I started my first blog in 2004 when I was 34, a decade before I became a personal trainer. I was a novelist back then and might be again someday—who knows? I blogged about writing but mostly I chronicled the struggles and triumphs of motherhood. I shared poop stories, temper tantrums—mine and the kids', the bottomless pit of self-doubt I felt, oh and the time I let my daughter watch a deer get eviscerated.

99% of the small group of readers I had were supportive and could relate. 1% ruined my day with their comments and criticisms because I believed that what you thought of me was more important than what I thought of myself, which usually wasn't much anyway. Coming from a dysfunction-soaked childhood, I'd been taught in one way or another to pretty much hate myself, feel victimized and cast blame. At the same time, I thought I was special—a secret rock star.

As the internet expanded, more and more people were sharing their private lives online, getting book deals and thousands of followers. My life started to feel less relevant, less unique, and certainly less important. Also, by the time my kids were in school, I found myself living in a large community of moms who had easy access to my innermost issues and could just as easily kibbutz with each other about me—or at least that was the story traipsing through my head—that I was being laughed at in living rooms and kitchens all over the Main Line.

From an internet success-story standpoint, my blog wasn't slick, or laser focused toward a particular market or reader or niche. One day I'd write about eating a Paleo diet, the next I'd be blogging about writing and the next time about my kids. I'd publish a post and then cringe, waiting for a negative reaction, or worse, no reaction at all.

What was the point of putting myself out there like that?

I slowly lost my momentum, lost my way among the millions of voices that I felt were drowning out my own. And then came a comment from a neighbor that I allowed to shut me down completely. It happened a year or so ago. It was shaming, condescending and bitter. The commenter warned that I should be grateful for my lot in life when so many people out there can't even relate to how good I have it.

I wrestled with this critique for days, growing by turns angry, indignant and ashamed.

My final decision to stop blogging was based on the premise that other people didn't deserve to know what was going on inside my head or in my life. I decided to view it as a luxury best reserved for a small group of supportive friends. Or a decent therapist.

My days of intensely personal online sharing were over.

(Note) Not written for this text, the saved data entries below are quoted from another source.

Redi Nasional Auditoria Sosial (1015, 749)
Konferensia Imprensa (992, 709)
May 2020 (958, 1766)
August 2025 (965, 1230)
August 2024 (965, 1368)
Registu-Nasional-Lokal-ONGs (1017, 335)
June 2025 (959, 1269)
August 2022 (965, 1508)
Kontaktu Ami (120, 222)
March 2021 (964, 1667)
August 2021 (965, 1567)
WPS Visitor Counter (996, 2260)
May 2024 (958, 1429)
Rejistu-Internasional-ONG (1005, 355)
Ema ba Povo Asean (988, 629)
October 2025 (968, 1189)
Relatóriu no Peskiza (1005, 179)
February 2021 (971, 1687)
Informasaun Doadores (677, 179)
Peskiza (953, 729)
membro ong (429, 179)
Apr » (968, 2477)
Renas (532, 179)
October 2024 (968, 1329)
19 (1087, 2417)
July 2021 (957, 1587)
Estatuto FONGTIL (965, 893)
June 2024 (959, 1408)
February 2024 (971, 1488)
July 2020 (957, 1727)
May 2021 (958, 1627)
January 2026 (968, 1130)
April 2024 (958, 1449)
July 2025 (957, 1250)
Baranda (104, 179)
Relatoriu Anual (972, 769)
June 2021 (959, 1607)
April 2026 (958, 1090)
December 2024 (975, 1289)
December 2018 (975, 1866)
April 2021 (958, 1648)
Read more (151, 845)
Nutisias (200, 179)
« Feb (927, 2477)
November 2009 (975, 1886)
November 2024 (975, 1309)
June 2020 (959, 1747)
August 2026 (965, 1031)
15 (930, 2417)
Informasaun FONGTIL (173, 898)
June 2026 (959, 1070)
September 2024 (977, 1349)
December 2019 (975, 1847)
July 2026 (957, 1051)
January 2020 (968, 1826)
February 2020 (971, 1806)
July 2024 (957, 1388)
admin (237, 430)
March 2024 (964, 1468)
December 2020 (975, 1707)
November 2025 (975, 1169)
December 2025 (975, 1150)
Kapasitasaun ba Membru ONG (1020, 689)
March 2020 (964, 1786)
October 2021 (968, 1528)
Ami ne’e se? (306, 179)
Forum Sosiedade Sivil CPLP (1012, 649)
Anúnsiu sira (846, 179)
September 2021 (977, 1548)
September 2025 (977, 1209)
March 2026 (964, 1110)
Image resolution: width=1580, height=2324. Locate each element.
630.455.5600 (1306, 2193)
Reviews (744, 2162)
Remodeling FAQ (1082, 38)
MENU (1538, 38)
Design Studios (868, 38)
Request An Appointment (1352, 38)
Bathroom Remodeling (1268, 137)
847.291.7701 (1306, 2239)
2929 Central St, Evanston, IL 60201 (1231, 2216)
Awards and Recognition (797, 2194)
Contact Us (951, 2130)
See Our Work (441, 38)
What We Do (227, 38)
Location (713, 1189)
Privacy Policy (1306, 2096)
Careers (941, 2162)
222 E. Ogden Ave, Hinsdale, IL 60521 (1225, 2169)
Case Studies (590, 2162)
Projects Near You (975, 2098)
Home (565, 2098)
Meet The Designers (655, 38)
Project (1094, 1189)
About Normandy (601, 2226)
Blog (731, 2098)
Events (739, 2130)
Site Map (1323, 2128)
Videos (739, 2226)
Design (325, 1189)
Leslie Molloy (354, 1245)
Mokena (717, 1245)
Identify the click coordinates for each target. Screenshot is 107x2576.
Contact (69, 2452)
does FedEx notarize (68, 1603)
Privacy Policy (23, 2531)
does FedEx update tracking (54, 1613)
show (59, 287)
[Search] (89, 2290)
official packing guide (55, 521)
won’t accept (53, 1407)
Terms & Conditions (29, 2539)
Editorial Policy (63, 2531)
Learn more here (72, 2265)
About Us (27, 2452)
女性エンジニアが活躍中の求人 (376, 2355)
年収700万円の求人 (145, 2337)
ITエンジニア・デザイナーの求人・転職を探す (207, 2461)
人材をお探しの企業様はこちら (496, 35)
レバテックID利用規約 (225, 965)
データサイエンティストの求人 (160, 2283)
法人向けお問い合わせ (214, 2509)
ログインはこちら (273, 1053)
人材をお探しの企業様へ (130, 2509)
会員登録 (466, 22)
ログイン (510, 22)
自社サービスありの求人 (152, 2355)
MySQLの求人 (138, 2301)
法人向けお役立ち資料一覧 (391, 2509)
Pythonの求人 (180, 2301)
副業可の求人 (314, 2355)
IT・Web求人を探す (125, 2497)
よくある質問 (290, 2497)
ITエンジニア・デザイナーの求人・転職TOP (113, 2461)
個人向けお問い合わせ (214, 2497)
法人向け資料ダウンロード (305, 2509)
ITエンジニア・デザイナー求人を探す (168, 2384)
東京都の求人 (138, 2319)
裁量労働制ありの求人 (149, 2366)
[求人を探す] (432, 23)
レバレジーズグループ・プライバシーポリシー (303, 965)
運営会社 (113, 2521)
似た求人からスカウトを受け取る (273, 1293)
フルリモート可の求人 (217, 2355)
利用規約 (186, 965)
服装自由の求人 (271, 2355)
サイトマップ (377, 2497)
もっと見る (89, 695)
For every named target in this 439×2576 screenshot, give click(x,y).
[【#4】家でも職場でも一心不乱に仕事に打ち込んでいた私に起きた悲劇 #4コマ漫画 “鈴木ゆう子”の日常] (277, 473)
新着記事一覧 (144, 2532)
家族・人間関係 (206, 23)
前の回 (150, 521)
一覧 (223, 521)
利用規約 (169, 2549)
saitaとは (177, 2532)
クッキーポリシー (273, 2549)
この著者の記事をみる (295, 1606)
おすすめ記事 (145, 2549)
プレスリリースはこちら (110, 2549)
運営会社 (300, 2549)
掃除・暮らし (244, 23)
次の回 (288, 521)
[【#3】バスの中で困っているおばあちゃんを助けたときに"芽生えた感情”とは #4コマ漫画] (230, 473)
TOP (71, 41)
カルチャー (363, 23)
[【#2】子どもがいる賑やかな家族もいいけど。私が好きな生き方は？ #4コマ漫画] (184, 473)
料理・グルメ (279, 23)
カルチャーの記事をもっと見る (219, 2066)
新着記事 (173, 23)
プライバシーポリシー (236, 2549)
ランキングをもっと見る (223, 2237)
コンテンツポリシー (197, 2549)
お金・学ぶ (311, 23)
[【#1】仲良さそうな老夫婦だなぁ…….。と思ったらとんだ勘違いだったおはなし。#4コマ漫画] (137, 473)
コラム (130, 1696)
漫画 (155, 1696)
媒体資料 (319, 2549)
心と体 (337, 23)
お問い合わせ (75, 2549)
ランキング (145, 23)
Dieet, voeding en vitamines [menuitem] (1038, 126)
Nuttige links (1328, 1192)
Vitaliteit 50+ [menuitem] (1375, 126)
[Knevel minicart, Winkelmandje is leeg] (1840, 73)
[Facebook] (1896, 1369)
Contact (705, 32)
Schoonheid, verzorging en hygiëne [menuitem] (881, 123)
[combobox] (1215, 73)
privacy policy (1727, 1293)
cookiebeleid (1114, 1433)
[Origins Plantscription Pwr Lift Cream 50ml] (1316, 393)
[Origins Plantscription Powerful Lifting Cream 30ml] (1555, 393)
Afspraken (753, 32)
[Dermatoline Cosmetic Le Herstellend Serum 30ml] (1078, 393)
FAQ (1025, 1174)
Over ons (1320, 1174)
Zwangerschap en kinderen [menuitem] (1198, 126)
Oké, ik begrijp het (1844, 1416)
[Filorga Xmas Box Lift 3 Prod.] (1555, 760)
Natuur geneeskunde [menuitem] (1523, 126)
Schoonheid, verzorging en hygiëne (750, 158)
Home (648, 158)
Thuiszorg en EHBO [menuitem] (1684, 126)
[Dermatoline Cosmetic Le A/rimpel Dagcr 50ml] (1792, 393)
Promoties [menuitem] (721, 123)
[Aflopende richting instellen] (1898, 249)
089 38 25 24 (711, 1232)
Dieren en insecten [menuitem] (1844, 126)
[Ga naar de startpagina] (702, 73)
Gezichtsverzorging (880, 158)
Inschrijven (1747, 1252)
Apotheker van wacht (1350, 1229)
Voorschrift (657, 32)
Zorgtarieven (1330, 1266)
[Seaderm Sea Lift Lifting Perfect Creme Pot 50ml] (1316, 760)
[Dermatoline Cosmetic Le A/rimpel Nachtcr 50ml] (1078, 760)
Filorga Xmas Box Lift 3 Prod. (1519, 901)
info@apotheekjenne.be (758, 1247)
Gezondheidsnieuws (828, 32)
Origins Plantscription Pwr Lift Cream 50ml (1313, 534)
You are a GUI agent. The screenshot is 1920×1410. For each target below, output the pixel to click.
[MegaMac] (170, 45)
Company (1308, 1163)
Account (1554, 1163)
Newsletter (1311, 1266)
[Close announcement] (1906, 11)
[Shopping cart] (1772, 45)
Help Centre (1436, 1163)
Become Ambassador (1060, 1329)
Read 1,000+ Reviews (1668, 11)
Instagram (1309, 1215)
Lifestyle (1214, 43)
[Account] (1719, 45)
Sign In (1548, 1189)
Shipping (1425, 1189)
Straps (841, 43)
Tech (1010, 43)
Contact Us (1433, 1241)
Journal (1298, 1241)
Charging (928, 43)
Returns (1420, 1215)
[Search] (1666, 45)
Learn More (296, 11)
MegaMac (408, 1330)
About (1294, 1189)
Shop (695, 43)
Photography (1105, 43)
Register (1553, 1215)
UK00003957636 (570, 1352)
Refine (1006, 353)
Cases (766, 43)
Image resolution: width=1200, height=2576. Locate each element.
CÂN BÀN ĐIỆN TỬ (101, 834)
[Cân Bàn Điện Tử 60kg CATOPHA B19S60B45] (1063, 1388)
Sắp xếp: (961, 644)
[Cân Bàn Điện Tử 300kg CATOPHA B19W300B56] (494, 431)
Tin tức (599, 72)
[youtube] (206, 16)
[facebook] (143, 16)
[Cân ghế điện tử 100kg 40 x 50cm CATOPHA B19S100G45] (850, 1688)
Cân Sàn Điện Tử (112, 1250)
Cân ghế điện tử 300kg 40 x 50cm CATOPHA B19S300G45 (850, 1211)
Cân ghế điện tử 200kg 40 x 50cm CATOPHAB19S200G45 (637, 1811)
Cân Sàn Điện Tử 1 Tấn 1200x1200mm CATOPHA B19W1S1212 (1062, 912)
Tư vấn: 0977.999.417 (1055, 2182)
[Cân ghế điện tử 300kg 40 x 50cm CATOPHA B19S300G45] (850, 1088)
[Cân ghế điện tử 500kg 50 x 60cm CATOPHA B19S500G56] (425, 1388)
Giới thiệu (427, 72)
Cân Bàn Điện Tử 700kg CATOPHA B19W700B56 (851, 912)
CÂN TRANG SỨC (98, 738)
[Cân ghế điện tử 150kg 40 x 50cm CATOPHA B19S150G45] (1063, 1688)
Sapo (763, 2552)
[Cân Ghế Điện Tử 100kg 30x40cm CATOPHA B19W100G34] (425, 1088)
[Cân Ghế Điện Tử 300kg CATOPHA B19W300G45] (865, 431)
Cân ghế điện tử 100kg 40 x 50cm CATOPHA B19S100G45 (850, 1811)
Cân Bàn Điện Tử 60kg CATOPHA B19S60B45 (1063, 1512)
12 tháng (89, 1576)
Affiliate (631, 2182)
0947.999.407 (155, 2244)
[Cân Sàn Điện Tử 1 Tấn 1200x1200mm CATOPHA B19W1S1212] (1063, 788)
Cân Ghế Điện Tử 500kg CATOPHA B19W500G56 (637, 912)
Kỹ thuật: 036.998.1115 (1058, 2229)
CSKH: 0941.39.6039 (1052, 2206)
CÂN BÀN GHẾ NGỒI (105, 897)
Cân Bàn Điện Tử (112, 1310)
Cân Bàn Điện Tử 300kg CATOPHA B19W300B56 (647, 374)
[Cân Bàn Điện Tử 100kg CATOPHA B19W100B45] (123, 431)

But by now I was a personal trainer with a small and loyal following, I'd published my second novel, my kids were older and people, in spurts, started telling me that they missed my blogs. I had started to miss them too, and by growing older I'd grown wise enough to practice the craft of not giving a shit about what anyone who didn't matter thought of me. The conclusion that people didn't deserve my innermost thoughts loosened a little, changed shape. Or maybe it tightened around my throat, suffocating the creative force that ultimately drives me.

In the end I rediscovered that I write for myself—for my own therapy, catharsis, thought organization, goal sussing, fun-making. I write for the readers out there who CAN relate. Those who don't can read something else—but if they do come around, offer their character assessment or even laugh at me, they're just broadcasting their own misery.